■ **WHAT IS ASKED**
• A. Transcribe the passage on Scottish money word for word, from "Growing up in" to "spend Scottish pounds!".
• B. Write the next part of the passage on Scottish money, picking up after its final sentence.

Growing up in Scotland and visiting England I always knew first hand the problems that the differences in the money gave. Sometimes people would think I’d given them a fake banknote when I tried to spend Scottish pounds!

Now that it’s the other way round and I visit Scotland it’s always a treat to see the different notes there, but I’m wary of bringing them home and I always spend them!

So what money does Scotland use?

Scotland uses Great British Pounds, or Pound Sterling, just like the rest of the UK. Where confusion comes in is around the fact that Scotland has its own set of Sterling bank notes that are different to those used in England.

Bank of Scotland Banknotes for Scottish Pounds

What does Scottish money look like?

It’s only Scottish notes that look any different to any other money in Britain. Coins will look exactly the same.

Notes will come from either the Royal Bank of Scotland, Bank of Scotland or Clydesdale Bank. An example is in the picture above. While in Scotland you may also receive English banknotes as well.

■ **STORED ROWS**
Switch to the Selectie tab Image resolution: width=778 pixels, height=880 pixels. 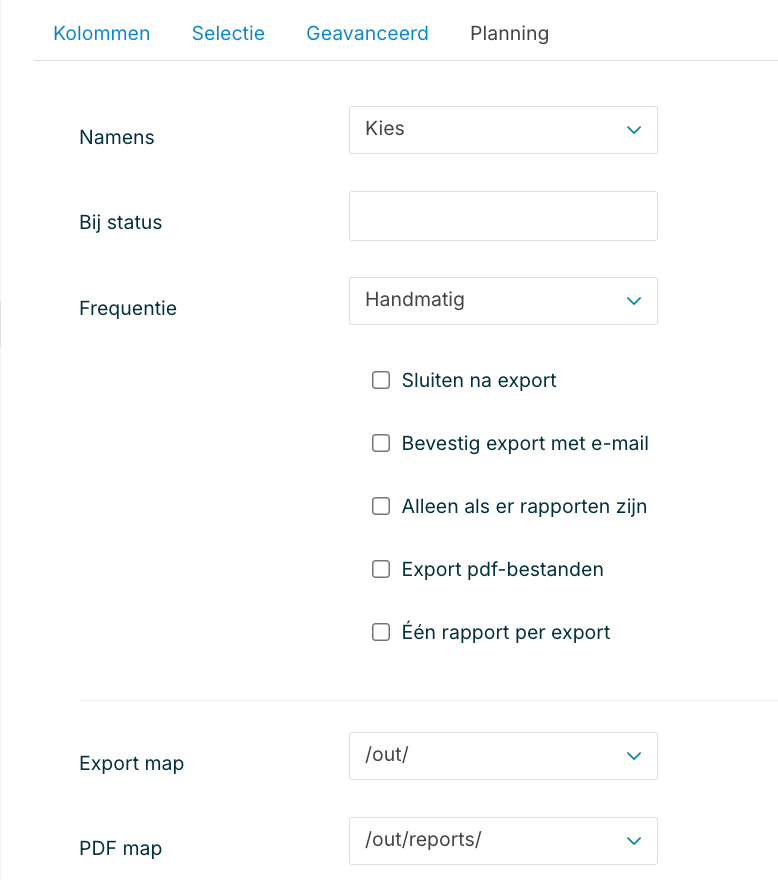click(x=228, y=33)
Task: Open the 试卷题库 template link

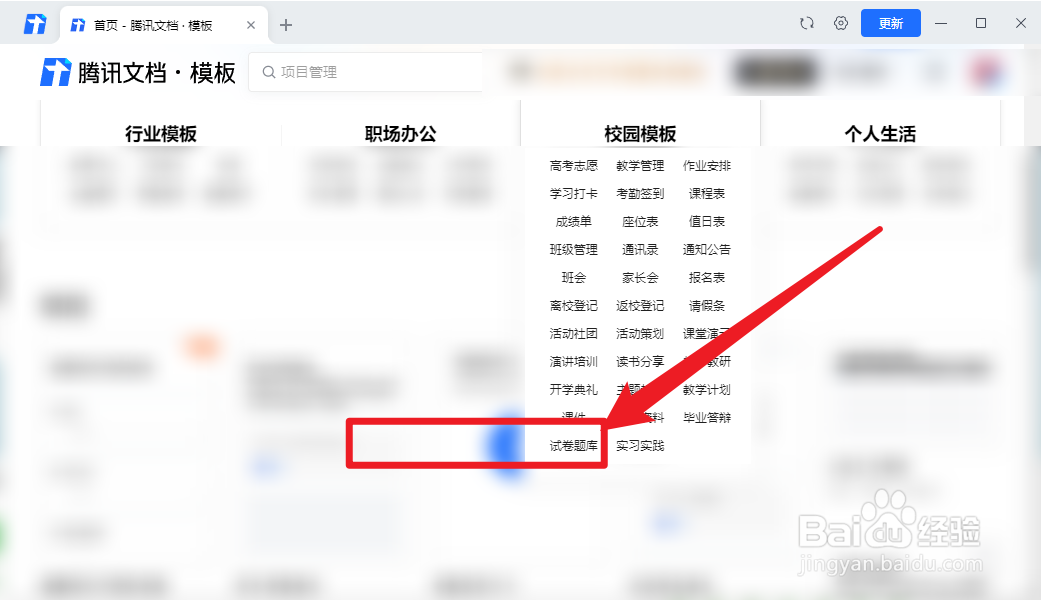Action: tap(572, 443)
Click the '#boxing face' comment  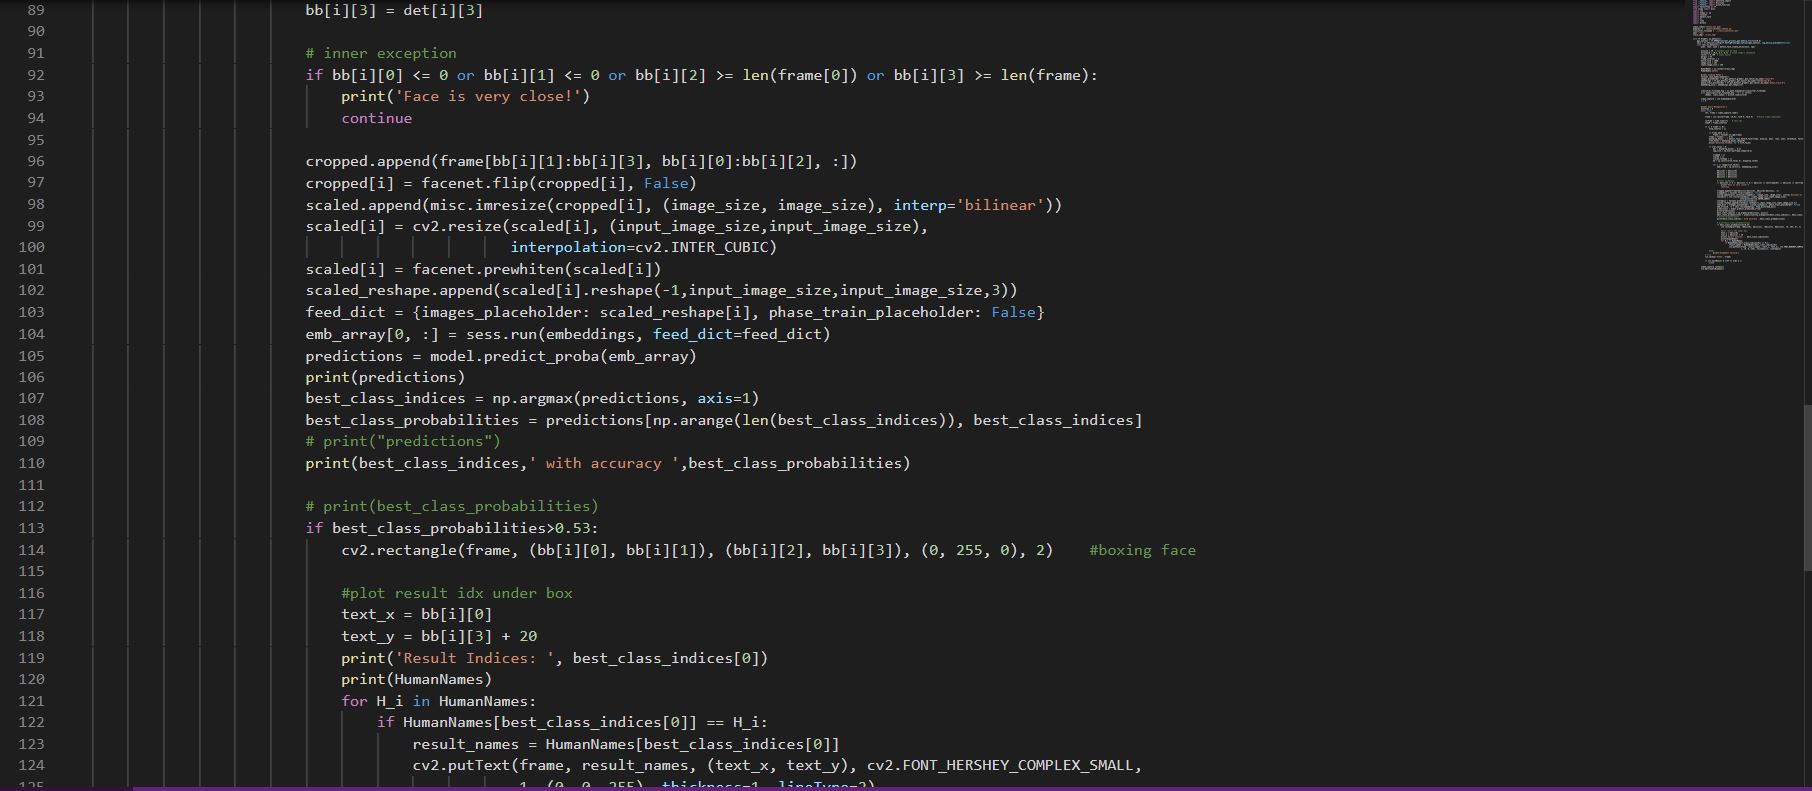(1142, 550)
* * *
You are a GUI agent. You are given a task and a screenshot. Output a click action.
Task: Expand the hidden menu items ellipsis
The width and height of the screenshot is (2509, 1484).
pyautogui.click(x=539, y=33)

■ **EXPECTED OUTPUTS**
• A.
Growing up in Scotland and visiting England I always knew first hand the problems that the differences in the money gave. Sometimes people would think I’d given them a fake banknote when I tried to spend Scottish pounds!

• B.
Can you use English Money in Scotland?

Yes. You’ll have no issues at all using English money and banknotes all over Scotland. No one will question it at all.

Can you use Scottish money in England?

While you can use English money in Scotland, it isn’t always as straight forward the other way round.

It should be fine to use Scottish money when in England, it is legal tender, but because it looks so different many places may refuse to take it. You might find this especially happens in small independent shops and restaurants rather than the bigger chains. They aren’t used to seeing this kind of money every day and sometimes it can spook them and think that it’s fake.

Tip – if you’re also travelling to England or Wales after Scotland try to use up any Scottish notes while in Scotland over using any English ones. Save your English banknotes for the rest of Britain!

Should you exchange money before I travel to Scotland?

If you’re landing in Scotland directly from overseas then it’s a good idea to have some British Pounds before you arrive.

It can be useful to pay taxis, public transport or to get some food once you arrive, although almost all can be paid by card these days too.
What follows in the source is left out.